[Item-finding records]
───
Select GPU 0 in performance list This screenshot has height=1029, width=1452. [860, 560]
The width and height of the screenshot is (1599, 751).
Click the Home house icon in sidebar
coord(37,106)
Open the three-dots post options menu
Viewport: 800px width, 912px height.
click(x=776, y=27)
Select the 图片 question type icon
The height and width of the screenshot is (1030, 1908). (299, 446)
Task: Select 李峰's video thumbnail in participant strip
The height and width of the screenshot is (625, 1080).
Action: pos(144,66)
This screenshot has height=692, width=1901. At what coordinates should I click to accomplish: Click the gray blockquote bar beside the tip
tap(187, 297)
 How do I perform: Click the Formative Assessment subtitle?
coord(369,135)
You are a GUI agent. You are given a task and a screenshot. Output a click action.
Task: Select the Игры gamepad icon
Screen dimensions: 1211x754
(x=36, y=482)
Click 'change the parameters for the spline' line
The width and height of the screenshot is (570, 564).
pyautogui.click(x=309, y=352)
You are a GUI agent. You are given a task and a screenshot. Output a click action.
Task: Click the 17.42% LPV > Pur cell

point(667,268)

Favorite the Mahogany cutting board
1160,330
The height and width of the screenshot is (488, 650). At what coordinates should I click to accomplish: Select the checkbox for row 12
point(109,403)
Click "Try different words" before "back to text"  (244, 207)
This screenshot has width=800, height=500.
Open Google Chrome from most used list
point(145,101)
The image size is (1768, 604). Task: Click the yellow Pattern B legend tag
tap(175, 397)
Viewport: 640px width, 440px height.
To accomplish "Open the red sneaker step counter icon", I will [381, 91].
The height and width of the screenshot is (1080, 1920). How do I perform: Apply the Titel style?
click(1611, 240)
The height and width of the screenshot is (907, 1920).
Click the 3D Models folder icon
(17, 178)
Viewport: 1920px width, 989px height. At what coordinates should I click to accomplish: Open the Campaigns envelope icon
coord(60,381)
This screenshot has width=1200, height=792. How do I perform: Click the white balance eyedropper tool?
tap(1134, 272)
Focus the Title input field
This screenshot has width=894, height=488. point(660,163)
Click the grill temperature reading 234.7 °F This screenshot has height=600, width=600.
───
The problem:
Rewrite the material above, changing every "icon" to "symbol" and leaving everything else the same.

Complete response:
Select GPU 0 in performance list This screenshot has height=1029, width=1452. [860, 560]
The width and height of the screenshot is (1599, 751).
Click the Home house symbol in sidebar
coord(37,106)
Open the three-dots post options menu
Viewport: 800px width, 912px height.
click(x=776, y=27)
Select the 图片 question type symbol
The height and width of the screenshot is (1030, 1908). (299, 446)
Task: Select 李峰's video thumbnail in participant strip
The height and width of the screenshot is (625, 1080).
Action: pos(144,66)
This screenshot has height=692, width=1901. At what coordinates should I click to accomplish: Click the gray blockquote bar beside the tip
tap(187, 297)
 How do I perform: Click the Formative Assessment subtitle?
coord(369,135)
You are a GUI agent. You are given a task and a screenshot. Output a click action.
Task: Select the Игры gamepad symbol
Screen dimensions: 1211x754
(x=36, y=482)
Click 'change the parameters for the spline' line
The width and height of the screenshot is (570, 564).
pyautogui.click(x=309, y=352)
You are a GUI agent. You are given a task and a screenshot. Output a click action.
Task: Click the 17.42% LPV > Pur cell

point(667,268)

Favorite the Mahogany cutting board
1160,330
The height and width of the screenshot is (488, 650). At what coordinates should I click to accomplish: Select the checkbox for row 12
point(109,403)
Click "Try different words" before "back to text"  (244, 207)
This screenshot has width=800, height=500.
Open Google Chrome from most used list
point(145,101)
The image size is (1768, 604). Task: Click the yellow Pattern B legend tag
tap(175, 397)
Viewport: 640px width, 440px height.
To accomplish "Open the red sneaker step counter symbol", I will [381, 91].
The height and width of the screenshot is (1080, 1920). How do I perform: Apply the Titel style?
click(1611, 240)
The height and width of the screenshot is (907, 1920).
Click the 3D Models folder symbol
(17, 178)
Viewport: 1920px width, 989px height. At what coordinates should I click to accomplish: Open the Campaigns envelope symbol
coord(60,381)
This screenshot has width=1200, height=792. How do I perform: Click the white balance eyedropper tool?
tap(1134, 272)
Focus the Title input field
This screenshot has width=894, height=488. point(660,163)
Click the grill temperature reading 234.7 °F This screenshot has height=600, width=600.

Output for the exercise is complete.